Stored items:
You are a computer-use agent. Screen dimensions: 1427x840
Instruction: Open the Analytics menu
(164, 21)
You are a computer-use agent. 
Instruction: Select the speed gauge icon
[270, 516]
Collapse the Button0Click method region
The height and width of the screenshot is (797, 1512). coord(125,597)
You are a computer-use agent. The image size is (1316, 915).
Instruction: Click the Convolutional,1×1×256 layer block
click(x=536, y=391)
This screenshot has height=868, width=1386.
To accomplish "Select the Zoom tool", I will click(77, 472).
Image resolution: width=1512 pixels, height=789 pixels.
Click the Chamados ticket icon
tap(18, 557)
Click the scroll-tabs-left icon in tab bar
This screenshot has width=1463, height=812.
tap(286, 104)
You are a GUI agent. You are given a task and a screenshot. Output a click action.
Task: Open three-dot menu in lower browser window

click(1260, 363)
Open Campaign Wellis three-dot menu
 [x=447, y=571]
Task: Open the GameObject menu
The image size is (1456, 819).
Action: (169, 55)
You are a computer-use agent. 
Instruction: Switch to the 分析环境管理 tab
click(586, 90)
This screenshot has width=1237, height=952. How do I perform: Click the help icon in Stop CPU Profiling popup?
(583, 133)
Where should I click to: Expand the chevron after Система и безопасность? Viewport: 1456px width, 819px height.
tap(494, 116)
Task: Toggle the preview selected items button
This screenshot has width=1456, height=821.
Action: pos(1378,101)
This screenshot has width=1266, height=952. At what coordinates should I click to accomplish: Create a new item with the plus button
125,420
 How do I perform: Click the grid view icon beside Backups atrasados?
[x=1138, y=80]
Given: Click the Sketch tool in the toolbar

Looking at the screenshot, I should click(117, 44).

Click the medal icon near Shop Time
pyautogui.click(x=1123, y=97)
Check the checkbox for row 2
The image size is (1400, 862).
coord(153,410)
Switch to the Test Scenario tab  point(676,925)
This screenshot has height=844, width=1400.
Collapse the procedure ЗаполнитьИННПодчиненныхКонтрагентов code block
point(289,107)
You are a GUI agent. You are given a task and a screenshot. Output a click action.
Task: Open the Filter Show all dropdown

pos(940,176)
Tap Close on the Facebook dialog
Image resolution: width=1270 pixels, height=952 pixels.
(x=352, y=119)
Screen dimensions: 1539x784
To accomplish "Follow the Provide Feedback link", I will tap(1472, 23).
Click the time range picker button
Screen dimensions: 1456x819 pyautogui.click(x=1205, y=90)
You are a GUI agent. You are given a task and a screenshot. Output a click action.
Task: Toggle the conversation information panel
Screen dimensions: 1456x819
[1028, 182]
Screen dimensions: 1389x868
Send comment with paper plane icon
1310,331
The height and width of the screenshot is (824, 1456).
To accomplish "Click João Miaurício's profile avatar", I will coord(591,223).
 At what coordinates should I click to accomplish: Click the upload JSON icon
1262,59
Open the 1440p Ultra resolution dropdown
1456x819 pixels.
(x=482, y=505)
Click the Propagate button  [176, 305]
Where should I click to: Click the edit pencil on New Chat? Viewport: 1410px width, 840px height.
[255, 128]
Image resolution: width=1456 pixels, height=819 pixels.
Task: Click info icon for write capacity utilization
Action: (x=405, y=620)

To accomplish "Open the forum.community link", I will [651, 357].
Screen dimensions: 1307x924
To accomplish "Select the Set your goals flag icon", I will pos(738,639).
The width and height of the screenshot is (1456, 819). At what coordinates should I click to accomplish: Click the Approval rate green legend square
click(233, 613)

*Task to complete*
Could you restate every record above word for word?

*Final answer*
You are a computer-use agent. Screen dimensions: 1427x840
Instruction: Open the Analytics menu
(164, 21)
You are a computer-use agent. 
Instruction: Select the speed gauge icon
[270, 516]
Collapse the Button0Click method region
The height and width of the screenshot is (797, 1512). coord(125,597)
You are a computer-use agent. The image size is (1316, 915).
Instruction: Click the Convolutional,1×1×256 layer block
click(x=536, y=391)
This screenshot has height=868, width=1386.
To accomplish "Select the Zoom tool", I will click(77, 472).
Image resolution: width=1512 pixels, height=789 pixels.
Click the Chamados ticket icon
tap(18, 557)
Click the scroll-tabs-left icon in tab bar
This screenshot has width=1463, height=812.
tap(286, 104)
You are a GUI agent. You are given a task and a screenshot. Output a click action.
Task: Open three-dot menu in lower browser window

click(1260, 363)
Open Campaign Wellis three-dot menu
 [x=447, y=571]
Task: Open the GameObject menu
The image size is (1456, 819).
Action: (169, 55)
You are a computer-use agent. 
Instruction: Switch to the 分析环境管理 tab
click(586, 90)
This screenshot has width=1237, height=952. How do I perform: Click the help icon in Stop CPU Profiling popup?
(583, 133)
Where should I click to: Expand the chevron after Система и безопасность? Viewport: 1456px width, 819px height.
tap(494, 116)
Task: Toggle the preview selected items button
This screenshot has width=1456, height=821.
Action: pos(1378,101)
This screenshot has width=1266, height=952. At what coordinates should I click to accomplish: Create a new item with the plus button
125,420
 How do I perform: Click the grid view icon beside Backups atrasados?
[x=1138, y=80]
Given: Click the Sketch tool in the toolbar

Looking at the screenshot, I should click(117, 44).

Click the medal icon near Shop Time
pyautogui.click(x=1123, y=97)
Check the checkbox for row 2
The image size is (1400, 862).
coord(153,410)
Switch to the Test Scenario tab  point(676,925)
This screenshot has height=844, width=1400.
Collapse the procedure ЗаполнитьИННПодчиненныхКонтрагентов code block
point(289,107)
You are a GUI agent. You are given a task and a screenshot. Output a click action.
Task: Open the Filter Show all dropdown

pos(940,176)
Tap Close on the Facebook dialog
Image resolution: width=1270 pixels, height=952 pixels.
(x=352, y=119)
Screen dimensions: 1539x784
To accomplish "Follow the Provide Feedback link", I will tap(1472, 23).
Click the time range picker button
Screen dimensions: 1456x819 pyautogui.click(x=1205, y=90)
You are a GUI agent. You are given a task and a screenshot. Output a click action.
Task: Toggle the conversation information panel
Screen dimensions: 1456x819
[1028, 182]
Screen dimensions: 1389x868
Send comment with paper plane icon
1310,331
The height and width of the screenshot is (824, 1456).
To accomplish "Click João Miaurício's profile avatar", I will coord(591,223).
 At what coordinates should I click to accomplish: Click the upload JSON icon
1262,59
Open the 1440p Ultra resolution dropdown
1456x819 pixels.
(x=482, y=505)
Click the Propagate button  [176, 305]
Where should I click to: Click the edit pencil on New Chat? Viewport: 1410px width, 840px height.
[255, 128]
Image resolution: width=1456 pixels, height=819 pixels.
Task: Click info icon for write capacity utilization
Action: (x=405, y=620)

To accomplish "Open the forum.community link", I will [651, 357].
Screen dimensions: 1307x924
To accomplish "Select the Set your goals flag icon", I will pos(738,639).
The width and height of the screenshot is (1456, 819). At what coordinates should I click to accomplish: Click the Approval rate green legend square
click(233, 613)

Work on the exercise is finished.